December 12, 2010
Snapshots of global Warming
The Sahel:
By 2025, a warmer, drier climate will decrease
agricultural production by 5 to 20 percent.
Peanuts, beans, maize, rice and sorghum will
be the crops most affected. The rainy season
will be shorter, and storms more intense.
Australia:
The Great Barrier Reef, the largest tropical
coral reef system in the world, whose rate
of calcification increased by 0.1 percent per year,
1900-1970, is dying, its calcification having
decreased by 1.0 percent per year, 1990-2005.
The Arctic:
In 1985, Arctic sea ice covered about 3 million
square miles at its lowest point, in September.
If the present trend in emissions of greenhouse
gases continues, the Arctic Ocean will be
either nearly or completely ice-free by 2045.
Greenland:
From 2003 to 2008, Greenland lost about
200 billion tons of water per year from its Ice
Sheet – the equivalent of half of Lake Erie draining
into the ocean every year. Computer models of
ice sheets are unable to simulate such a rapid shift.
India:
The Himalayan glaciers are receding faster than
glaciers in any other part of the world, on course
to disappear by around 2035. The Ganges and
Brahmaputra will run dry during the summer.
India is likely to be water-stressed before 2025.
Bangladesh:
Heat and decreased rain will bring drought. Rapid
snowmelt and stronger monsoons will mean
increasingly frequent major floods. The rising sea
will cause salt water to seep into agricultural land.
More intense cyclones will batter coastal regions.
United States:
There is a 60 percent chance that before 2060, either
a flood or an earthquake will convert the Sacramento-
San Joaquin Delta, in California’s Central Valley, into
a saline estuary. Even now, the rising sea level is
causing salt water contamination of fresh water aquifers.
By 2025, the average temperature in New York City
will be 2.3 degrees Fahrenheit (1.3 Celsius) higher than
today’s. Rain instead of snow will lower water reservoir
levels in the spring.
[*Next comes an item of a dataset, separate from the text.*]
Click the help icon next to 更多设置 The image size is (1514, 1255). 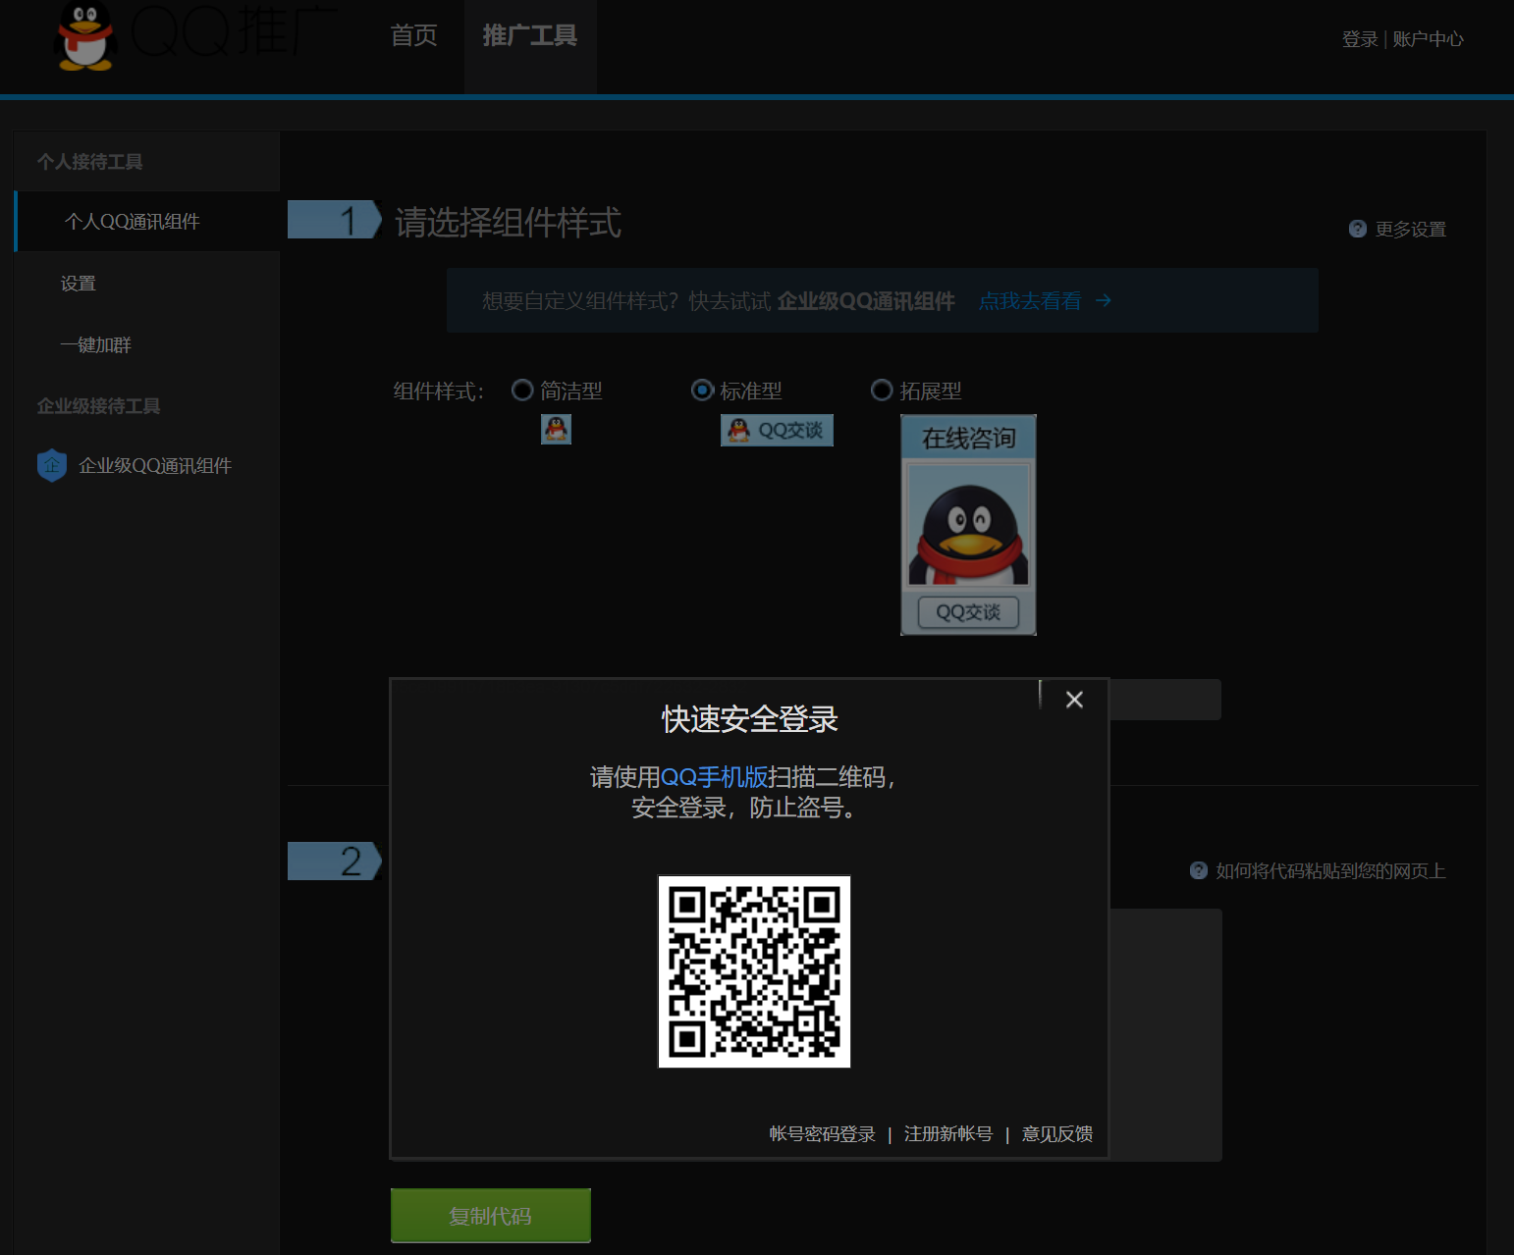click(1357, 228)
Low reservoir levels protect against
floods, but also make shortages of water more likely.
. . .
These are but a few of the highlights
of the now-developing catastrophe.
The suffering behind the
numbers defies description.
Such is our legacy to our children.
References
Principal Reference:
Cullen, Heidi, 2010. The weather of the future – heat waves, extreme storms, and other scenes from a climate-changed planet. New York, N.Y.: HarperCollins/Harper.
The Sahel: pp. 63, 65, 74 and 80.
Australia: pp. 89-90 and 102.
The calcification of the Great Barrier Reef increased by 5.4 percent, 1900-1970, and decreased by 14.2 percent, 1990-2005.
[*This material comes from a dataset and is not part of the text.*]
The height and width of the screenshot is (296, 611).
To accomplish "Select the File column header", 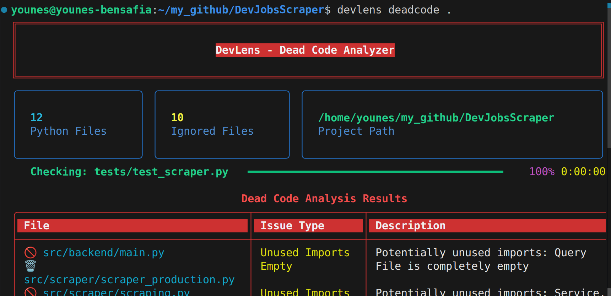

The Arctic: pp. 149, 167 and 171.
Greenland: pp. 180-181, 182 and 184.
India: p. 209.
Bangladesh: pp. 196, 208, 211-212.
United States:
California: pp. 115, 124-126 and 128-129.
New York City: pp. 227, 235 and 243.
Other References:
Answers.com, undated.
http://wiki.answers.com/Q/What_is_the_population_of_Sahel. Accessed December 12, 2010.
“The Sahel’s population was 19 million in 1961, 30 million in 1980, and 50 million in 2000.”
Economist, 2010. “Survival in the Sahel – It’s getting harder all the Time: Climatic Extremes, from Drought to Flood, threaten Survival.” (Author not specified). Kagara. December 2.
http://www.economist.com/node/17628093. Accessed December 12, 2010.
“The Sahel’s population is growing at 2.6 percent a year, more than twice the global rate.”
“The Sahel’s inhabitants are increasingly facing a cycle of extreme dry and wet spells, raising doubts as to whether the region is really habitable at all.”
Wikipedia, 2010. “Sahel.”
http://en.wikipedia.org/wiki. Accessed December 12, 2010.
The Sahel is the eco-climatic and bio-geographic zone of transition between the Sahara desert in the North and savannas in the South.
The Sahel stretches across the north of the African continent between he Atlantic Ocean and the Red Sea, covering parts of the countries of Senegal, Mauritania, Mali, Burkina Faso, Algeria, Niger, Nigeria, Chad, Sudan, Somalia , Ethiopia and Eritrea.